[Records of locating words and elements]

▬▬▬▬▬▬

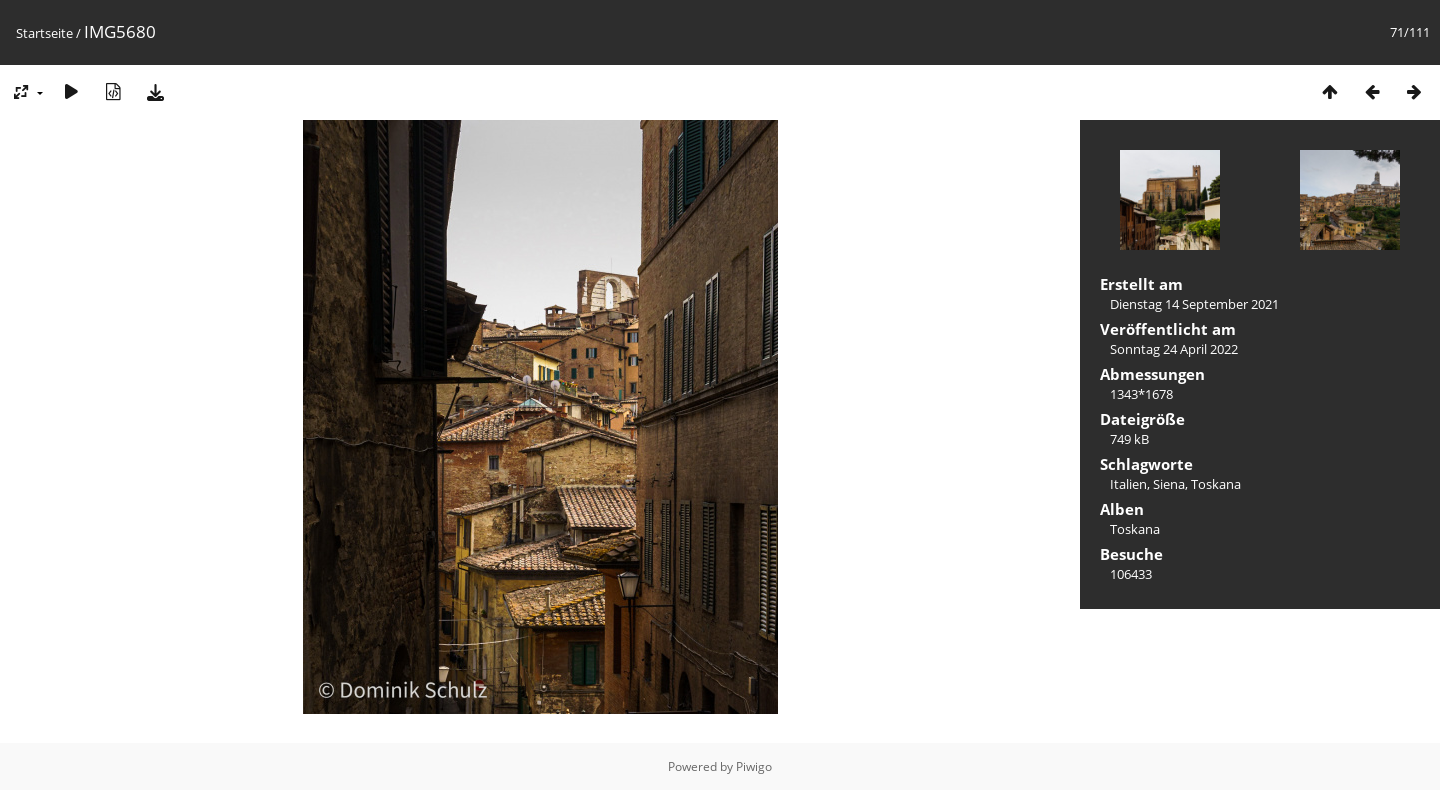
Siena (1169, 484)
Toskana (1216, 484)
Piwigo (754, 766)
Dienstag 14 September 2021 (1194, 304)
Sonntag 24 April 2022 (1174, 349)
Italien (1128, 484)
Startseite (44, 33)
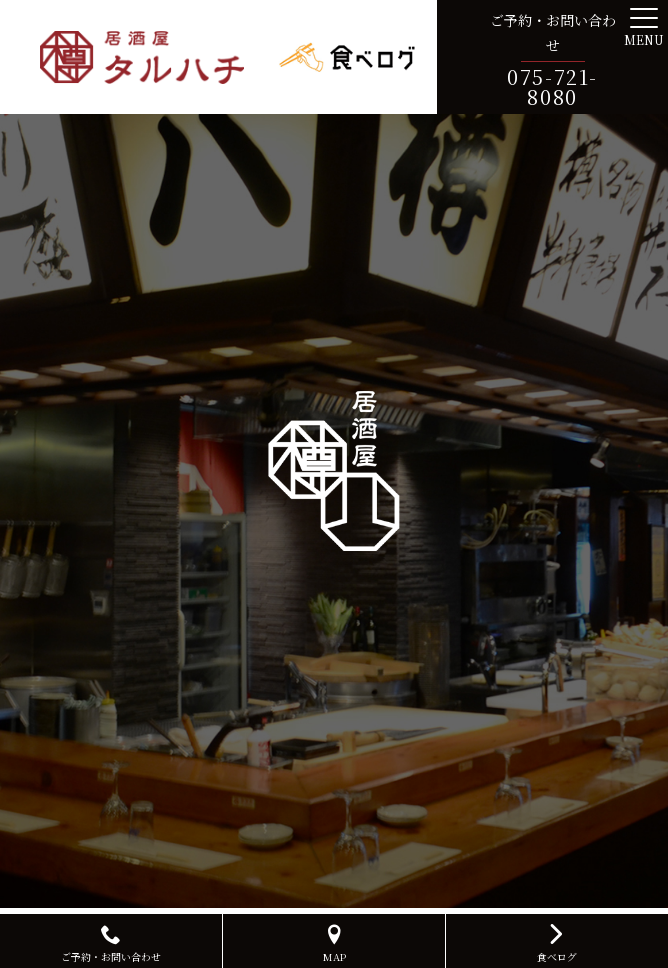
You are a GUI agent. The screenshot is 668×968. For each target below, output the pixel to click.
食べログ (557, 941)
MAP (334, 944)
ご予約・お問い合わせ (111, 944)
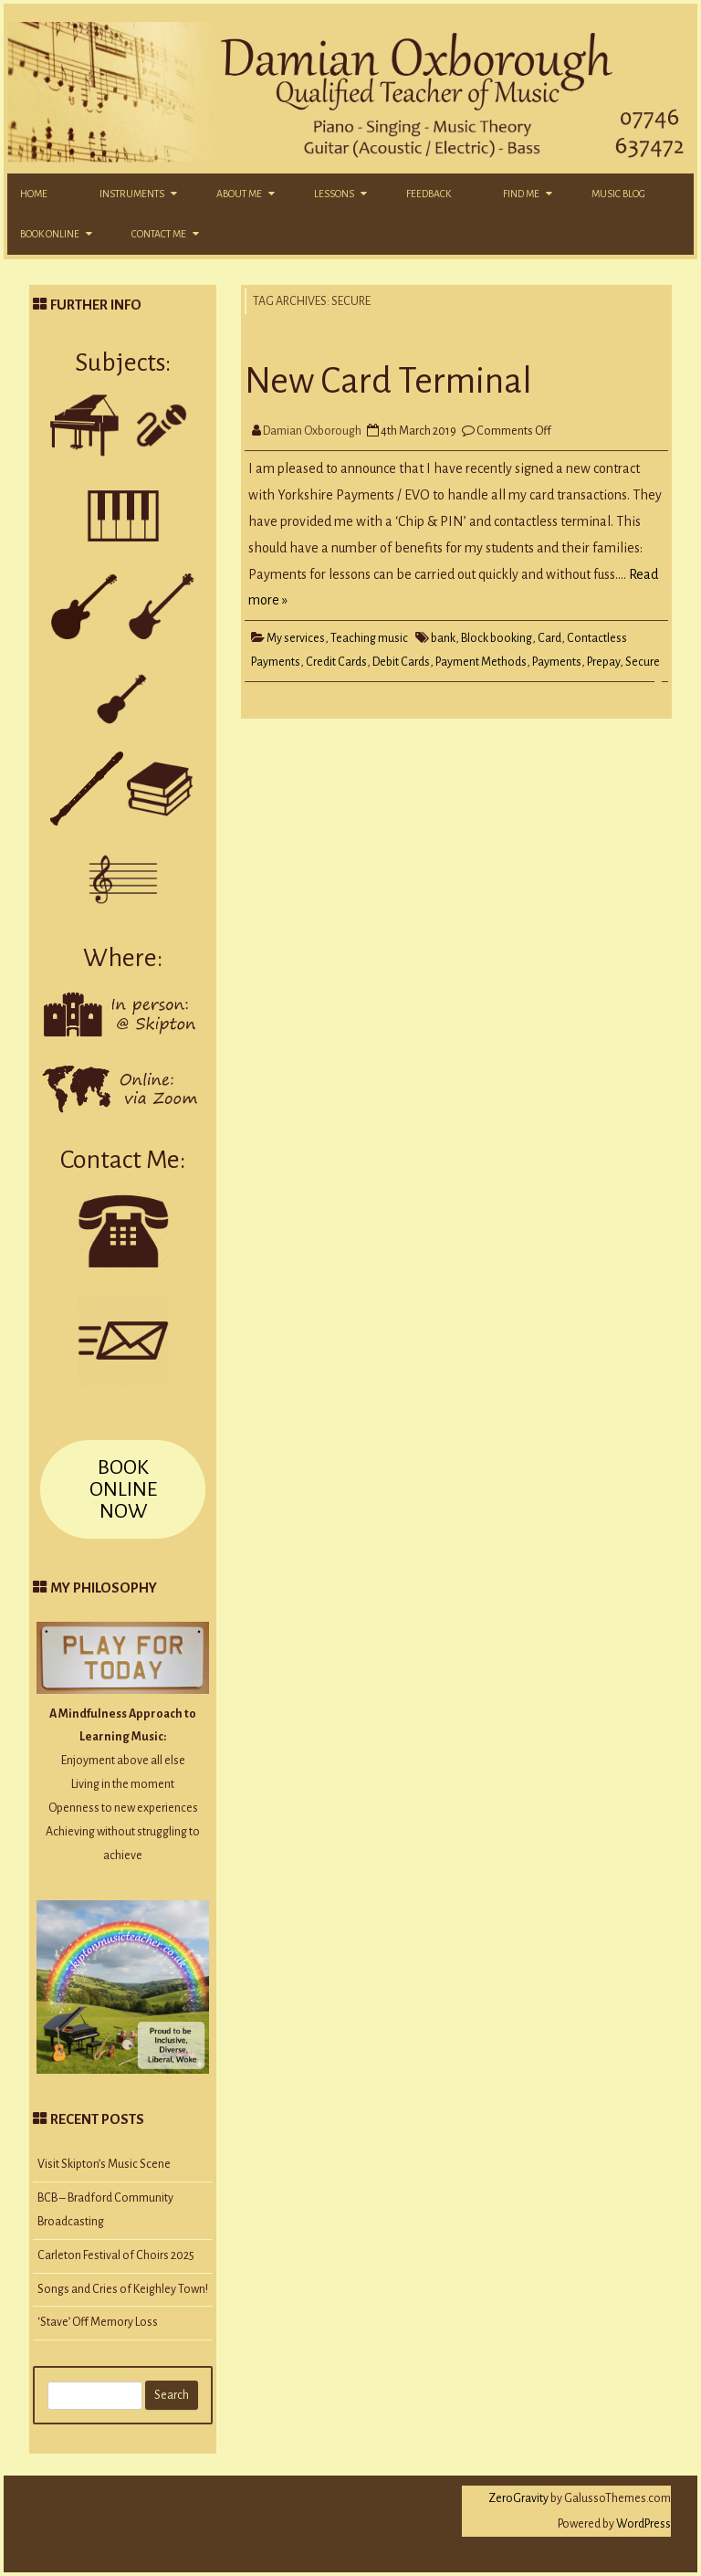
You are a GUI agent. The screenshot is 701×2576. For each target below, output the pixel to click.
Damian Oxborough (312, 431)
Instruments (131, 193)
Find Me (521, 193)
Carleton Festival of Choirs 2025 (115, 2255)
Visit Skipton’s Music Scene (104, 2164)
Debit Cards (401, 662)
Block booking (496, 638)
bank (443, 638)
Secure (642, 662)
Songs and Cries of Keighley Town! (122, 2289)
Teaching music (369, 638)
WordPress (642, 2524)
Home (33, 193)
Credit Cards (336, 662)
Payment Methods (481, 662)
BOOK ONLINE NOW (123, 1489)
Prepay (603, 662)
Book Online (49, 233)
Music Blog (618, 193)
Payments (556, 662)
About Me (239, 193)
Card (549, 638)
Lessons (334, 193)
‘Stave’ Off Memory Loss (97, 2322)
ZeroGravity (518, 2498)
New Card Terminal (388, 381)
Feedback (428, 193)
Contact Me (158, 233)
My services (296, 638)
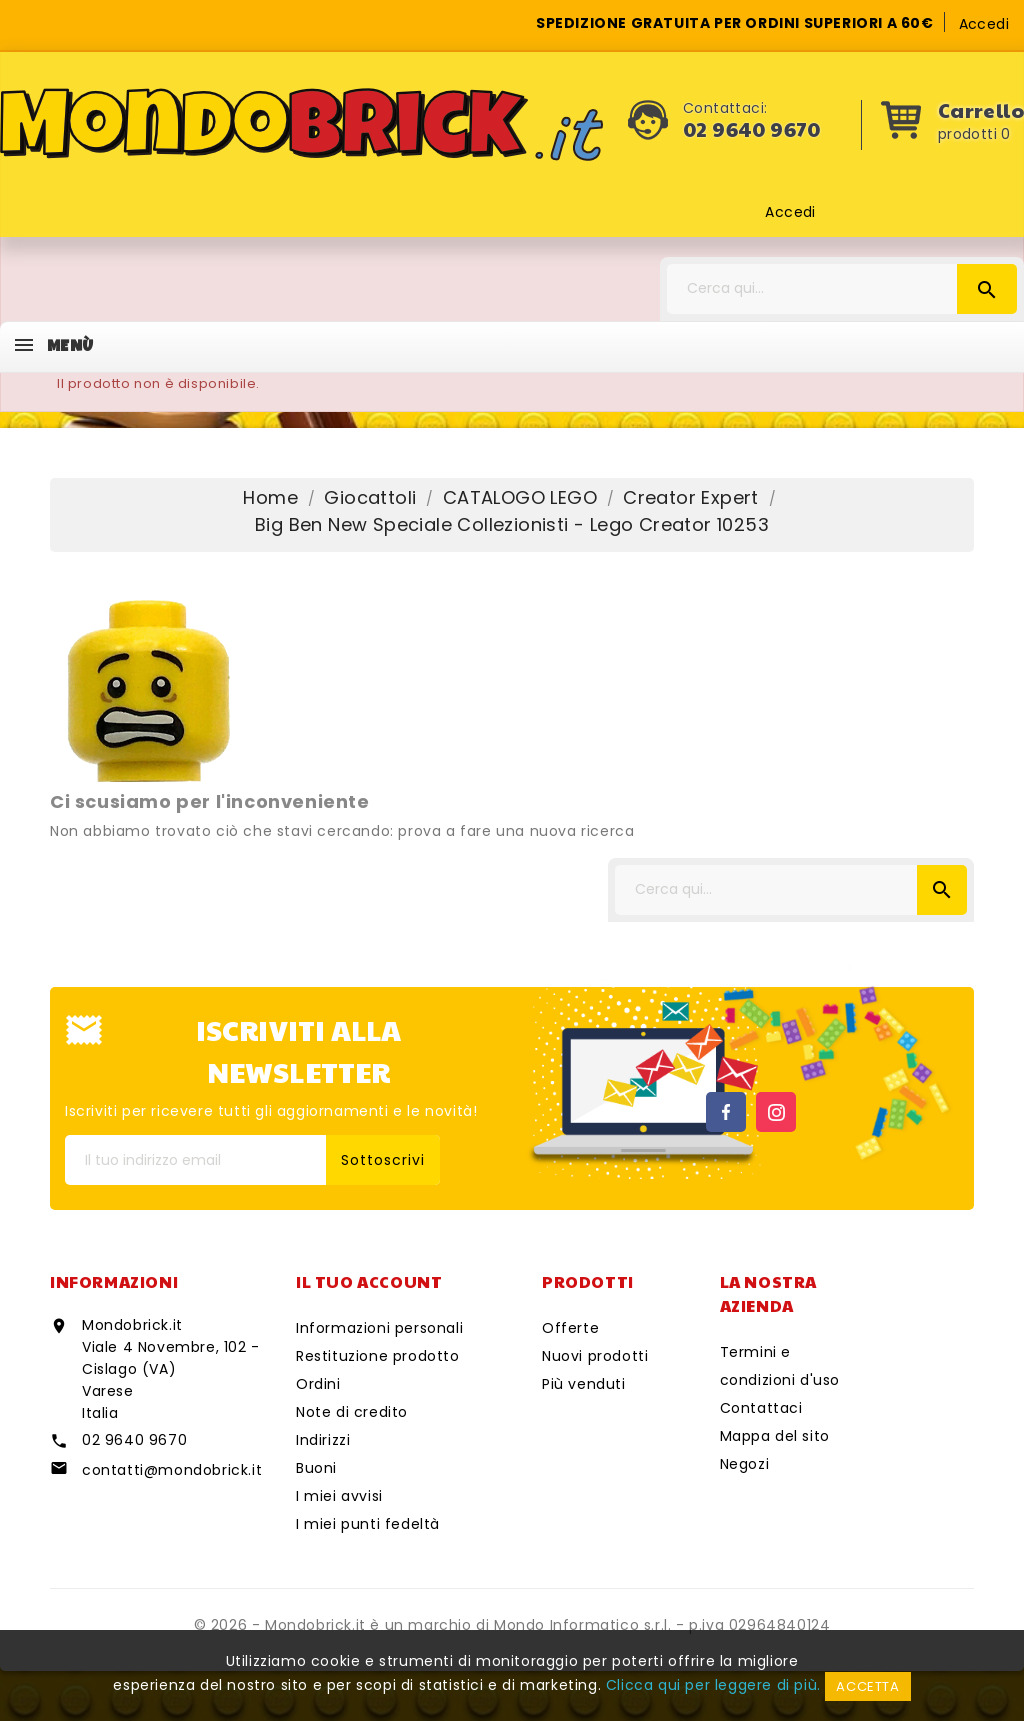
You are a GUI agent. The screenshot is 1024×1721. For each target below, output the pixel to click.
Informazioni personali (379, 1328)
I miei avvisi (339, 1496)
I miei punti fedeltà (368, 1524)
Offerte (570, 1328)
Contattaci (761, 1408)
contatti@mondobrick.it (172, 1470)
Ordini (318, 1384)
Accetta (867, 1686)
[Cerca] (842, 289)
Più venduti (584, 1384)
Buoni (316, 1468)
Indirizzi (323, 1440)
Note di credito (352, 1412)
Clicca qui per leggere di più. (713, 1685)
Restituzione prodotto (378, 1356)
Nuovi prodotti (595, 1356)
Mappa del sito (775, 1436)
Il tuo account (369, 1281)
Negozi (745, 1464)
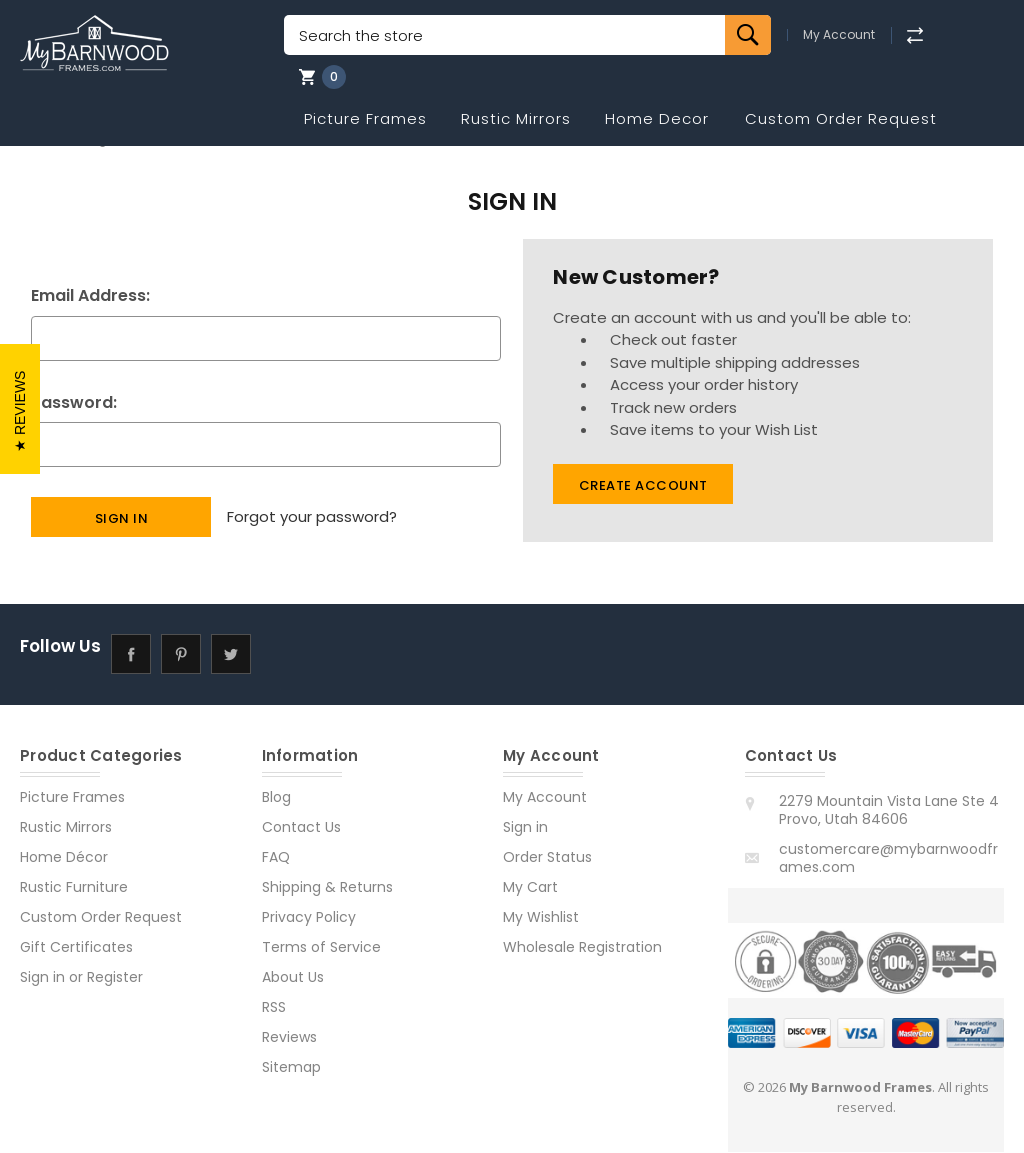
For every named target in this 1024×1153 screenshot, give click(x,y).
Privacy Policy (309, 918)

▬▬▬▬▬▬

→ **Instructions to follow**: Count how many lines in the items above contain the string "target", where uppercase and lowercase letters must match. Reply with the number alone.

→ **Answer to the task**: 4